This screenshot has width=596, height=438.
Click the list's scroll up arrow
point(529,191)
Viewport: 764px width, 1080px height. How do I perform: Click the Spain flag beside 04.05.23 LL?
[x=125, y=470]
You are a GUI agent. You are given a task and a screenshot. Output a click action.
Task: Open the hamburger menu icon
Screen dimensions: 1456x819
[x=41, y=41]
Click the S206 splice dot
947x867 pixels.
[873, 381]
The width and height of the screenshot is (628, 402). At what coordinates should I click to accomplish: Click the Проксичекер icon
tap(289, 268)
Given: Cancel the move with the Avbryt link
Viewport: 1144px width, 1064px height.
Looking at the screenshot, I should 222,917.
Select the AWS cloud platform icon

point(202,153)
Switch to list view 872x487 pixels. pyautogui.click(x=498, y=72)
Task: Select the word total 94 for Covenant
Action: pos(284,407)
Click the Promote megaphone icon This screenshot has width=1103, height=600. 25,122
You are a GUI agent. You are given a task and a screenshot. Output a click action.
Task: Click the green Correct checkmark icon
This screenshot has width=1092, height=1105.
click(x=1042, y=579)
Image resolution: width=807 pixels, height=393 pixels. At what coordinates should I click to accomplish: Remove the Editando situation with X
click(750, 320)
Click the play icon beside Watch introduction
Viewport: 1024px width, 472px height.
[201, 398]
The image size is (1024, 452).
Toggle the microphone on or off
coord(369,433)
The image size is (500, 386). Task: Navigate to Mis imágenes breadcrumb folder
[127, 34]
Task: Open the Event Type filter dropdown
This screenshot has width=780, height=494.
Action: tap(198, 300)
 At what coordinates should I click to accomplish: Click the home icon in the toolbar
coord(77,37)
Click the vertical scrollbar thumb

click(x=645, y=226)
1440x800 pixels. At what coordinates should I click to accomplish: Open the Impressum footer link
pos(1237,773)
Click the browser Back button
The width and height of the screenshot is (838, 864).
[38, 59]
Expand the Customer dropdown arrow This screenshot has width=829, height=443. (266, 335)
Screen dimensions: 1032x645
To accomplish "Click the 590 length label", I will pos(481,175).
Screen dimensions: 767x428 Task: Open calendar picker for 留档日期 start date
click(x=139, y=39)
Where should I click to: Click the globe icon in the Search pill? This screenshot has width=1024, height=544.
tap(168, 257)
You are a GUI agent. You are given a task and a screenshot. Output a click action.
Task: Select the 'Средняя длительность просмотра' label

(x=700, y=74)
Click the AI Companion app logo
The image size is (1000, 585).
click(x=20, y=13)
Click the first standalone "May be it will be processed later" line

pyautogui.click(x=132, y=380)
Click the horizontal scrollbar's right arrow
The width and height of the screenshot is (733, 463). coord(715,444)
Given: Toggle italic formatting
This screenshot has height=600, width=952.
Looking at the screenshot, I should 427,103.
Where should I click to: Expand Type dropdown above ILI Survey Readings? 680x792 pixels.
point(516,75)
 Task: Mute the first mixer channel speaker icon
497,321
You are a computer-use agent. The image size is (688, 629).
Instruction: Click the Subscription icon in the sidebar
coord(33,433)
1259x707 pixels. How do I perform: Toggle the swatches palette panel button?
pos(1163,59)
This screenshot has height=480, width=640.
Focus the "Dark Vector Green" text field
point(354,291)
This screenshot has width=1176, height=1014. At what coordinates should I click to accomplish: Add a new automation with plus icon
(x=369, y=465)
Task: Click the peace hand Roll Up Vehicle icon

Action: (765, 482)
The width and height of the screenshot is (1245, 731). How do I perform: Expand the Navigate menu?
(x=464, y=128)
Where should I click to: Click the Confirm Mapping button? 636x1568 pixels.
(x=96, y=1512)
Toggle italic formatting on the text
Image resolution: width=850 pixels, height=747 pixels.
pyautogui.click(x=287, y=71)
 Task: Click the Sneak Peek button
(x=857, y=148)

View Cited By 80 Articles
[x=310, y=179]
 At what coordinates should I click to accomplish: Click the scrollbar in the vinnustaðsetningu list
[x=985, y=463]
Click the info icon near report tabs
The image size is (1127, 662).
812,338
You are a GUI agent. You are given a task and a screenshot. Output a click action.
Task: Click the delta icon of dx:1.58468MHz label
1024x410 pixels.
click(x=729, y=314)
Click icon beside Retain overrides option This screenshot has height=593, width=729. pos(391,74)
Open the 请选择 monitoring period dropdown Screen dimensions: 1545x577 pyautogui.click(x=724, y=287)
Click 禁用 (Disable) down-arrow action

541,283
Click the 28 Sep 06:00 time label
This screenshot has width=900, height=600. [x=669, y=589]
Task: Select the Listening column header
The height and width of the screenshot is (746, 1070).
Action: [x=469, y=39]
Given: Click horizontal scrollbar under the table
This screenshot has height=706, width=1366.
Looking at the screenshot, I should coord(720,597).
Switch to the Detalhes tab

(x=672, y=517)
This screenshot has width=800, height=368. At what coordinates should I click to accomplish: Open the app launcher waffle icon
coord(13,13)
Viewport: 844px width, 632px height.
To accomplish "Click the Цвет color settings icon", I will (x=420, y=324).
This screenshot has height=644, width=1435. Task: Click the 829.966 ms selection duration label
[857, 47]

Task brief:
Leaving every word in place, retype all of the listing.

Answer box:
This screenshot has width=596, height=438.
Click the list's scroll up arrow
point(529,191)
Viewport: 764px width, 1080px height. How do I perform: Click the Spain flag beside 04.05.23 LL?
[x=125, y=470]
You are a GUI agent. You are given a task and a screenshot. Output a click action.
Task: Open the hamburger menu icon
Screen dimensions: 1456x819
[x=41, y=41]
Click the S206 splice dot
947x867 pixels.
[873, 381]
The width and height of the screenshot is (628, 402). At what coordinates should I click to accomplish: Click the Проксичекер icon
tap(289, 268)
Given: Cancel the move with the Avbryt link
Viewport: 1144px width, 1064px height.
Looking at the screenshot, I should 222,917.
Select the AWS cloud platform icon

point(202,153)
Switch to list view 872x487 pixels. pyautogui.click(x=498, y=72)
Task: Select the word total 94 for Covenant
Action: pos(284,407)
Click the Promote megaphone icon This screenshot has width=1103, height=600. 25,122
You are a GUI agent. You are given a task and a screenshot. Output a click action.
Task: Click the green Correct checkmark icon
This screenshot has width=1092, height=1105.
click(x=1042, y=579)
Image resolution: width=807 pixels, height=393 pixels. At what coordinates should I click to accomplish: Remove the Editando situation with X
click(750, 320)
Click the play icon beside Watch introduction
Viewport: 1024px width, 472px height.
[201, 398]
The image size is (1024, 452).
Toggle the microphone on or off
coord(369,433)
The image size is (500, 386). Task: Navigate to Mis imágenes breadcrumb folder
[127, 34]
Task: Open the Event Type filter dropdown
This screenshot has width=780, height=494.
Action: tap(198, 300)
 At what coordinates should I click to accomplish: Click the home icon in the toolbar
coord(77,37)
Click the vertical scrollbar thumb

click(x=645, y=226)
1440x800 pixels. At what coordinates should I click to accomplish: Open the Impressum footer link
pos(1237,773)
Click the browser Back button
The width and height of the screenshot is (838, 864).
[38, 59]
Expand the Customer dropdown arrow This screenshot has width=829, height=443. (266, 335)
Screen dimensions: 1032x645
To accomplish "Click the 590 length label", I will pos(481,175).
Screen dimensions: 767x428 Task: Open calendar picker for 留档日期 start date
click(x=139, y=39)
Where should I click to: Click the globe icon in the Search pill? This screenshot has width=1024, height=544.
tap(168, 257)
You are a GUI agent. You are given a task and a screenshot. Output a click action.
Task: Select the 'Средняя длительность просмотра' label

(x=700, y=74)
Click the AI Companion app logo
The image size is (1000, 585).
click(x=20, y=13)
Click the first standalone "May be it will be processed later" line

pyautogui.click(x=132, y=380)
Click the horizontal scrollbar's right arrow
The width and height of the screenshot is (733, 463). coord(715,444)
Given: Toggle italic formatting
This screenshot has height=600, width=952.
Looking at the screenshot, I should 427,103.
Where should I click to: Expand Type dropdown above ILI Survey Readings? 680x792 pixels.
point(516,75)
 Task: Mute the first mixer channel speaker icon
497,321
You are a computer-use agent. The image size is (688, 629).
Instruction: Click the Subscription icon in the sidebar
coord(33,433)
1259x707 pixels. How do I perform: Toggle the swatches palette panel button?
pos(1163,59)
This screenshot has height=480, width=640.
Focus the "Dark Vector Green" text field
point(354,291)
This screenshot has width=1176, height=1014. At what coordinates should I click to accomplish: Add a new automation with plus icon
(x=369, y=465)
Task: Click the peace hand Roll Up Vehicle icon

Action: (765, 482)
The width and height of the screenshot is (1245, 731). How do I perform: Expand the Navigate menu?
(x=464, y=128)
Where should I click to: Click the Confirm Mapping button? 636x1568 pixels.
(x=96, y=1512)
Toggle italic formatting on the text
Image resolution: width=850 pixels, height=747 pixels.
pyautogui.click(x=287, y=71)
 Task: Click the Sneak Peek button
(x=857, y=148)

View Cited By 80 Articles
[x=310, y=179]
 At what coordinates should I click to accomplish: Click the scrollbar in the vinnustaðsetningu list
[x=985, y=463]
Click the info icon near report tabs
The image size is (1127, 662).
812,338
You are a GUI agent. You are given a task and a screenshot. Output a click action.
Task: Click the delta icon of dx:1.58468MHz label
1024x410 pixels.
click(x=729, y=314)
Click icon beside Retain overrides option This screenshot has height=593, width=729. pos(391,74)
Open the 请选择 monitoring period dropdown Screen dimensions: 1545x577 pyautogui.click(x=724, y=287)
Click 禁用 (Disable) down-arrow action

541,283
Click the 28 Sep 06:00 time label
This screenshot has width=900, height=600. [x=669, y=589]
Task: Select the Listening column header
The height and width of the screenshot is (746, 1070).
Action: [x=469, y=39]
Given: Click horizontal scrollbar under the table
This screenshot has height=706, width=1366.
Looking at the screenshot, I should coord(720,597).
Switch to the Detalhes tab

(x=672, y=517)
This screenshot has width=800, height=368. At what coordinates should I click to accomplish: Open the app launcher waffle icon
coord(13,13)
Viewport: 844px width, 632px height.
To accomplish "Click the Цвет color settings icon", I will (x=420, y=324).
This screenshot has height=644, width=1435. Task: Click the 829.966 ms selection duration label
[857, 47]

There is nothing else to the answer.